Default Settings for Django Applications

This repository contains a proof of concept Django application that ships default values for its own settings. This is good for a number of reasons:

  1. The application's settings are included in the output of manage.py diffsettings.

  2. Application code can just use settings.MY_SETTING instead of getattr(settings, 'MY_SETTING', 'The default value').

  3. Application settings are defined in a single place, with sane default values and, hopefully, with comments. Don't Repeat Yourself!

The actual code is rather simple: it just uses the opportunity afforded it when the application module is loaded to inject its own default settings into both the django.conf.global_settings module (Django's built-in default settings, and the source for things like the diffsettings management command) and the django.conf.settings object (being careful to check to see if it already contains a value).
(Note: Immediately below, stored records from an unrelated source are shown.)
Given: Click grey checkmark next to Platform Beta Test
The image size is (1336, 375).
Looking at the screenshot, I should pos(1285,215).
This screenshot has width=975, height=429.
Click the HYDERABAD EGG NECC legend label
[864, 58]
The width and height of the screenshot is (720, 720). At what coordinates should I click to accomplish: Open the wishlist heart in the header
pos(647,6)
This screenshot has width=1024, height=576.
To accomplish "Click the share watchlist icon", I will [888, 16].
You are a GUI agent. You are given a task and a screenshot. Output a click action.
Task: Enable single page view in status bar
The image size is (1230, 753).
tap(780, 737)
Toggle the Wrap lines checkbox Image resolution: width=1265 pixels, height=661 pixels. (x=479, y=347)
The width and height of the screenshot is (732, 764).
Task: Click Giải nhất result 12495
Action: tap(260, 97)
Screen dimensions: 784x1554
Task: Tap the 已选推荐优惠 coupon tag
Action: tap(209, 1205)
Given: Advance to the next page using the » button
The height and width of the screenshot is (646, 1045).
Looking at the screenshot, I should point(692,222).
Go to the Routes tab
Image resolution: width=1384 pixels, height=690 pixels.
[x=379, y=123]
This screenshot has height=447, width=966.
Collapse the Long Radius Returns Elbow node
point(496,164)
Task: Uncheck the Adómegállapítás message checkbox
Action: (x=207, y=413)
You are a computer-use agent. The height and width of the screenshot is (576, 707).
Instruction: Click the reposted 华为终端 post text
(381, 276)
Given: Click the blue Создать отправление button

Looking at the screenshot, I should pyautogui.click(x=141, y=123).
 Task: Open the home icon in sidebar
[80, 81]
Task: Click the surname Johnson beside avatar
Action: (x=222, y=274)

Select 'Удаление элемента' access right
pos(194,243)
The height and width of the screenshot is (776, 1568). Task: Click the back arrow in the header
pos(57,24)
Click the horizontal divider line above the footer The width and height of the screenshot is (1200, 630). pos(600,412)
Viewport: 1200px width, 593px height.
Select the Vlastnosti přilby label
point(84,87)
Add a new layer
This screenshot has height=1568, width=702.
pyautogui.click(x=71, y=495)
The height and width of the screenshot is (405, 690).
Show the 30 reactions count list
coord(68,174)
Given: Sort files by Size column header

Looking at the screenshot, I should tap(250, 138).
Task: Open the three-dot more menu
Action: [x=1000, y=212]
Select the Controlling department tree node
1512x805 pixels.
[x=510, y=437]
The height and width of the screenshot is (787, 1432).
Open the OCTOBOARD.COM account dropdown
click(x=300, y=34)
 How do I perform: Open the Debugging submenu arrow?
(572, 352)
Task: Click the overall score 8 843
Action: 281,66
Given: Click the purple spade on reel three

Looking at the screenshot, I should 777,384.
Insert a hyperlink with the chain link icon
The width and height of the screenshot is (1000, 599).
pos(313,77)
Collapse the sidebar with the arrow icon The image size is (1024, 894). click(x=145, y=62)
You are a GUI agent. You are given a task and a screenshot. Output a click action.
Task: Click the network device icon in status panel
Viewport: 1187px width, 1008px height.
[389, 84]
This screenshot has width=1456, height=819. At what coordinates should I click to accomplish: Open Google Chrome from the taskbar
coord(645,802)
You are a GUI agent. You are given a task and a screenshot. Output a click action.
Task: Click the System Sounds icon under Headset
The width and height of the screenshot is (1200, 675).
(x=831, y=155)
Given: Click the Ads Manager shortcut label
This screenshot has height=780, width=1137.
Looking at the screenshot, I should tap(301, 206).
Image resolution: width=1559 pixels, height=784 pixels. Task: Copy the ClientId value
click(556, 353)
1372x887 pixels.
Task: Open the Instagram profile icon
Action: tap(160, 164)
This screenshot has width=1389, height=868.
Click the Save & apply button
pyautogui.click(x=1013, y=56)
To see more, take a look at:

This is slightly less than a perfect solution (being able to patch django.conf.global_settings before django.conf.settings is initialised), but the hypothetical perfection is simply not possible: the settings must be loaded before they can be used to import the INSTALLED_APPS.

A more complete solution to this problem might allow applications to modify various settings instead of adding only new settings: things like enabling its middleware or request context processors by default, for example. Alas, it's late and I'm tired, so I'll leave that to someone else; this trick is good enough for my purposes as it stands.